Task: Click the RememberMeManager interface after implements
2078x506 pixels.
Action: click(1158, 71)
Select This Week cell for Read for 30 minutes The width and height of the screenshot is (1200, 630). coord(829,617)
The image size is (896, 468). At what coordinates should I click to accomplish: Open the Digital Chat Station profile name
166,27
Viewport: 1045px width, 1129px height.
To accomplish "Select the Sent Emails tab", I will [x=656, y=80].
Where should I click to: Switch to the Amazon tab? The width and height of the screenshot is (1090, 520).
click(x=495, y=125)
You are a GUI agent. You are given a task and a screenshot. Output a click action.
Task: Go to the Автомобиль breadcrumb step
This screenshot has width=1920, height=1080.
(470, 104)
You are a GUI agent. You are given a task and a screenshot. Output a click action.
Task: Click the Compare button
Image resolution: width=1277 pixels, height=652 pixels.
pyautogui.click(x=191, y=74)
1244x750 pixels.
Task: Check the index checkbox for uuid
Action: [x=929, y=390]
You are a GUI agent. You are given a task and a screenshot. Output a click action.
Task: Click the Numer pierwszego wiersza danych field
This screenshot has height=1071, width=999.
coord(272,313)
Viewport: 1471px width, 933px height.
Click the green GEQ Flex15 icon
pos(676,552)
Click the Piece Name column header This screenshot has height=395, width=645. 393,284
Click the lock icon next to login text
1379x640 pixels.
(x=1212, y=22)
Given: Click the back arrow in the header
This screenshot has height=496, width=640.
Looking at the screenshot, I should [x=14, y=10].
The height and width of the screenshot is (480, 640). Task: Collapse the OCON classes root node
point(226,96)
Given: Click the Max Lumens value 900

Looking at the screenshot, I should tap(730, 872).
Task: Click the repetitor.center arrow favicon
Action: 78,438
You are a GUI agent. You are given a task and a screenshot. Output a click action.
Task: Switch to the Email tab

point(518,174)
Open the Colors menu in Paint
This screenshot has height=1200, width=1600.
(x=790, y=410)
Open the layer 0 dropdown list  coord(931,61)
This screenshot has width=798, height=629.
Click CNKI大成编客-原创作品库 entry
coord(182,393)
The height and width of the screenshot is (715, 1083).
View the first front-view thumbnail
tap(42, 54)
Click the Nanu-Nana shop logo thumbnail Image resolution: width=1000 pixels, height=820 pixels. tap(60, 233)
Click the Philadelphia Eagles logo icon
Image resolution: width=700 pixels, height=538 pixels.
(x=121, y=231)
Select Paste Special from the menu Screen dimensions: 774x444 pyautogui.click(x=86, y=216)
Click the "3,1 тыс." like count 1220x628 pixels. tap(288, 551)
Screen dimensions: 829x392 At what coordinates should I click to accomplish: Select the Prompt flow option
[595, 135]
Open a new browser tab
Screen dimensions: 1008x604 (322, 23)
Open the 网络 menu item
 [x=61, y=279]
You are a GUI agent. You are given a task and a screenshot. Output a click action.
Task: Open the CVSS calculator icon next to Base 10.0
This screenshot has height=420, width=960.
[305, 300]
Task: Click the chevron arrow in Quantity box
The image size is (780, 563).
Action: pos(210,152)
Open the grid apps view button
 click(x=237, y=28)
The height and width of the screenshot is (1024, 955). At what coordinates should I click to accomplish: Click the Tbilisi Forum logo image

# # #

WORK TO BE COMPLETED: Copy whichever lines in the listing above hold "Viewport".

RESPONSE:
Viewport: 1045px width, 1129px height.
Viewport: 1471px width, 933px height.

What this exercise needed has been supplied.